* **Directions for this task**: Which lines in the entries below contain the string "agent"? Show each of them in full.

* **Records to process**:

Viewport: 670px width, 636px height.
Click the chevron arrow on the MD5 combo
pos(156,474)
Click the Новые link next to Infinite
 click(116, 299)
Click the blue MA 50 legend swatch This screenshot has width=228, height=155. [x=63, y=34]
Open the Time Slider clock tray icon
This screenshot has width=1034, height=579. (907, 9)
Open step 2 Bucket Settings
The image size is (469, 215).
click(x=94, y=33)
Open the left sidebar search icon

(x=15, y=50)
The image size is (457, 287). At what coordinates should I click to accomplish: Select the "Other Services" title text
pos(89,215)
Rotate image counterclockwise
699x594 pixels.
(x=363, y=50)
==
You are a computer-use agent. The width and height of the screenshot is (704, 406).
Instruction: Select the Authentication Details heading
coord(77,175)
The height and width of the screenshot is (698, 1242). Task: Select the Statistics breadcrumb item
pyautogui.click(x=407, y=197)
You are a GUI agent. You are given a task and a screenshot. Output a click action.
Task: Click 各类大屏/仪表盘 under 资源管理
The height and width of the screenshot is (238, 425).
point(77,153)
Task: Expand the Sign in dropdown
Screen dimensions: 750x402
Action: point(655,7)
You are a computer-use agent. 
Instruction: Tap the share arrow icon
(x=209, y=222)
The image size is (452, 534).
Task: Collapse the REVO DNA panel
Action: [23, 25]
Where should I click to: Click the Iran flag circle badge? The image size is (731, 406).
---
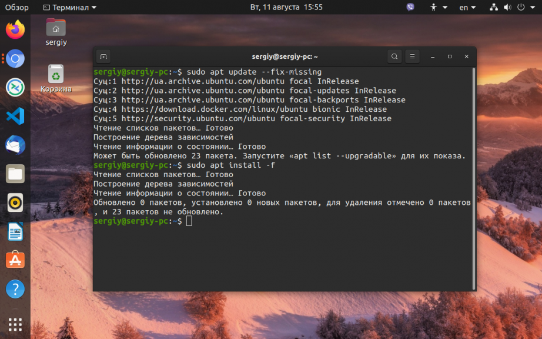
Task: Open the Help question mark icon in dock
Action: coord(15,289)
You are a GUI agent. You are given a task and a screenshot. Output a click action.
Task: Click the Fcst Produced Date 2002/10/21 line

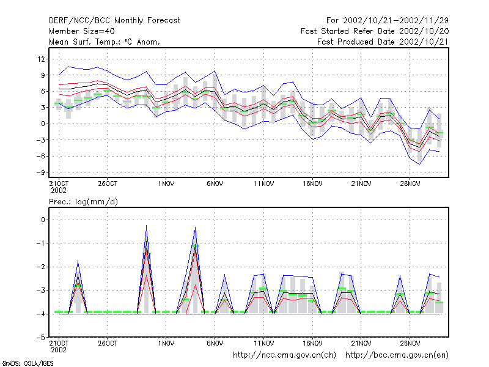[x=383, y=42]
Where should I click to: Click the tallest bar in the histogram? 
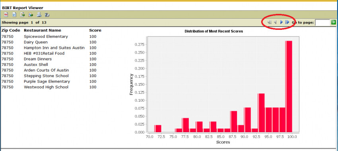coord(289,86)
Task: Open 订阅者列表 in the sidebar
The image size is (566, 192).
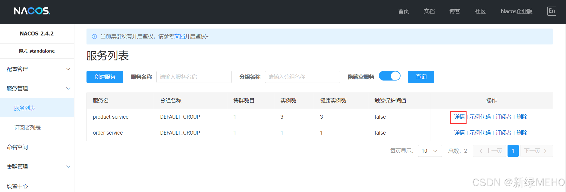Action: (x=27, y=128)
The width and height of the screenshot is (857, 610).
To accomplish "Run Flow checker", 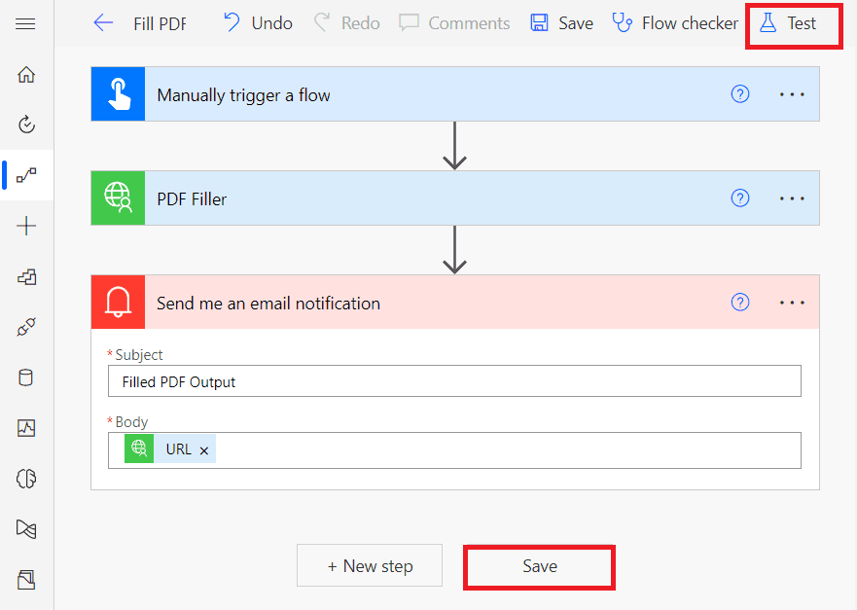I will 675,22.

* **Exercise solution**:
You are a computer-use agent. The width and height of the screenshot is (704, 406).
You are a GUI agent. You are given a task and a screenshot. Output a click action.
You are a computer-use agent. 
You are a GUI agent. You are given a task and a screenshot. Output a click action.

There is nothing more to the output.